- GIVEN RECORDS:

┄┄┄┄┄┄┄┄┄┄┄┄┄┄┄┄┄┄┄┄

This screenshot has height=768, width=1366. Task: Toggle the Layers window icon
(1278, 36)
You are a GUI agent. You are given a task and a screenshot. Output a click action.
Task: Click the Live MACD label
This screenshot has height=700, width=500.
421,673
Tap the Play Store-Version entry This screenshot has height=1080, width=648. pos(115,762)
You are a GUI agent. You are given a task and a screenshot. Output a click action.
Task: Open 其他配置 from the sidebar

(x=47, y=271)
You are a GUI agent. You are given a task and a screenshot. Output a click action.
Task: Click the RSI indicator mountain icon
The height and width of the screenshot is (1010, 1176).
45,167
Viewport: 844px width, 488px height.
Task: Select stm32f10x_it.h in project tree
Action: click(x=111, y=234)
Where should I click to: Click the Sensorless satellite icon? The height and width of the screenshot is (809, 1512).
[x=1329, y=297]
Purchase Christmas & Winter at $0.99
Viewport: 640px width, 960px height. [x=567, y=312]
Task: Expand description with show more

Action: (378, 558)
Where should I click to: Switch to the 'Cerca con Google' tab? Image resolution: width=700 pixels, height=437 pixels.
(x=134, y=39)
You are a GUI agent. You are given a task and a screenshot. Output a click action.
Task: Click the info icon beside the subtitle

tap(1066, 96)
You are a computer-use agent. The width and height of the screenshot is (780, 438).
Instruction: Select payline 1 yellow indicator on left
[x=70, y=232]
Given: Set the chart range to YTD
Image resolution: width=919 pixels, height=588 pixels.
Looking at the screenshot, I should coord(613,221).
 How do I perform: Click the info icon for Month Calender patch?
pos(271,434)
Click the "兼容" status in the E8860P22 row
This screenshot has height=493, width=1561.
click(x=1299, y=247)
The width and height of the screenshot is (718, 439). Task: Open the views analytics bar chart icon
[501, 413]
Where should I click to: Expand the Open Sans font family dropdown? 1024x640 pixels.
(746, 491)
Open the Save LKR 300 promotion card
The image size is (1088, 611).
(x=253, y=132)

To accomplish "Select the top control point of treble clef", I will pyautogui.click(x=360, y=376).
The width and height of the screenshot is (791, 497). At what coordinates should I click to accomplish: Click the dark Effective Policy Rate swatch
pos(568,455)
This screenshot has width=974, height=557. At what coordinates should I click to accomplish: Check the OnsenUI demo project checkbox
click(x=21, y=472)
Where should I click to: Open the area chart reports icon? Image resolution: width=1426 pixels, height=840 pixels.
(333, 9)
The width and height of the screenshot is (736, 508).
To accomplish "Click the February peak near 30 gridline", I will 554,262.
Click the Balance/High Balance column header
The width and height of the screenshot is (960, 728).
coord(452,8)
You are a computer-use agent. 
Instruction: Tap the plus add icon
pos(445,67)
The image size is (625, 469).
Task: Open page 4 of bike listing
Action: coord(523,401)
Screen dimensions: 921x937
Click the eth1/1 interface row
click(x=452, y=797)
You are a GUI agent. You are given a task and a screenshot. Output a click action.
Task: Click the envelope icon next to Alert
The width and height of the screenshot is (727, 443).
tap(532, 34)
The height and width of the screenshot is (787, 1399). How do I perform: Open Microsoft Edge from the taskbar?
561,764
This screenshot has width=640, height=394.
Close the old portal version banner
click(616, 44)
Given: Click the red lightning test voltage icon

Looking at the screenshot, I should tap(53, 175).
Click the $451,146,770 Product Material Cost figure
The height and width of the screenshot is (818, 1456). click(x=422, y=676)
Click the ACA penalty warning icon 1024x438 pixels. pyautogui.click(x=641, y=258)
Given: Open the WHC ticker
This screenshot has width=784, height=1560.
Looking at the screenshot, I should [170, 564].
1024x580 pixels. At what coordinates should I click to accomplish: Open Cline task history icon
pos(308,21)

┄┄┄┄┄┄┄┄┄┄┄┄┄┄┄┄┄┄┄┄

- ACTION ITEM:
The complete material must be repeated exactly.

- RESULT FOR THIS EXERCISE:
This screenshot has height=768, width=1366. Task: Toggle the Layers window icon
(1278, 36)
You are a GUI agent. You are given a task and a screenshot. Output a click action.
Task: Click the Live MACD label
This screenshot has height=700, width=500.
421,673
Tap the Play Store-Version entry This screenshot has height=1080, width=648. pos(115,762)
You are a GUI agent. You are given a task and a screenshot. Output a click action.
Task: Open 其他配置 from the sidebar

(x=47, y=271)
You are a GUI agent. You are given a task and a screenshot. Output a click action.
Task: Click the RSI indicator mountain icon
The height and width of the screenshot is (1010, 1176).
45,167
Viewport: 844px width, 488px height.
Task: Select stm32f10x_it.h in project tree
Action: click(x=111, y=234)
Where should I click to: Click the Sensorless satellite icon? The height and width of the screenshot is (809, 1512).
[x=1329, y=297]
Purchase Christmas & Winter at $0.99
Viewport: 640px width, 960px height. [x=567, y=312]
Task: Expand description with show more

Action: (378, 558)
Where should I click to: Switch to the 'Cerca con Google' tab? Image resolution: width=700 pixels, height=437 pixels.
(x=134, y=39)
You are a GUI agent. You are given a task and a screenshot. Output a click action.
Task: Click the info icon beside the subtitle

tap(1066, 96)
You are a computer-use agent. The width and height of the screenshot is (780, 438).
Instruction: Select payline 1 yellow indicator on left
[x=70, y=232]
Given: Set the chart range to YTD
Image resolution: width=919 pixels, height=588 pixels.
Looking at the screenshot, I should coord(613,221).
 How do I perform: Click the info icon for Month Calender patch?
pos(271,434)
Click the "兼容" status in the E8860P22 row
This screenshot has height=493, width=1561.
click(x=1299, y=247)
The width and height of the screenshot is (718, 439). Task: Open the views analytics bar chart icon
[501, 413]
Where should I click to: Expand the Open Sans font family dropdown? 1024x640 pixels.
(746, 491)
Open the Save LKR 300 promotion card
The image size is (1088, 611).
(x=253, y=132)

To accomplish "Select the top control point of treble clef", I will pyautogui.click(x=360, y=376).
The width and height of the screenshot is (791, 497). At what coordinates should I click to accomplish: Click the dark Effective Policy Rate swatch
pos(568,455)
This screenshot has width=974, height=557. At what coordinates should I click to accomplish: Check the OnsenUI demo project checkbox
click(x=21, y=472)
Where should I click to: Open the area chart reports icon? Image resolution: width=1426 pixels, height=840 pixels.
(333, 9)
The width and height of the screenshot is (736, 508).
To accomplish "Click the February peak near 30 gridline", I will 554,262.
Click the Balance/High Balance column header
The width and height of the screenshot is (960, 728).
coord(452,8)
You are a computer-use agent. 
Instruction: Tap the plus add icon
pos(445,67)
The image size is (625, 469).
Task: Open page 4 of bike listing
Action: coord(523,401)
Screen dimensions: 921x937
Click the eth1/1 interface row
click(x=452, y=797)
You are a GUI agent. You are given a task and a screenshot. Output a click action.
Task: Click the envelope icon next to Alert
The width and height of the screenshot is (727, 443).
tap(532, 34)
The height and width of the screenshot is (787, 1399). How do I perform: Open Microsoft Edge from the taskbar?
561,764
This screenshot has width=640, height=394.
Close the old portal version banner
click(616, 44)
Given: Click the red lightning test voltage icon

Looking at the screenshot, I should tap(53, 175).
Click the $451,146,770 Product Material Cost figure
The height and width of the screenshot is (818, 1456). click(x=422, y=676)
Click the ACA penalty warning icon 1024x438 pixels. pyautogui.click(x=641, y=258)
Given: Open the WHC ticker
This screenshot has width=784, height=1560.
Looking at the screenshot, I should [170, 564].
1024x580 pixels. At what coordinates should I click to accomplish: Open Cline task history icon
pos(308,21)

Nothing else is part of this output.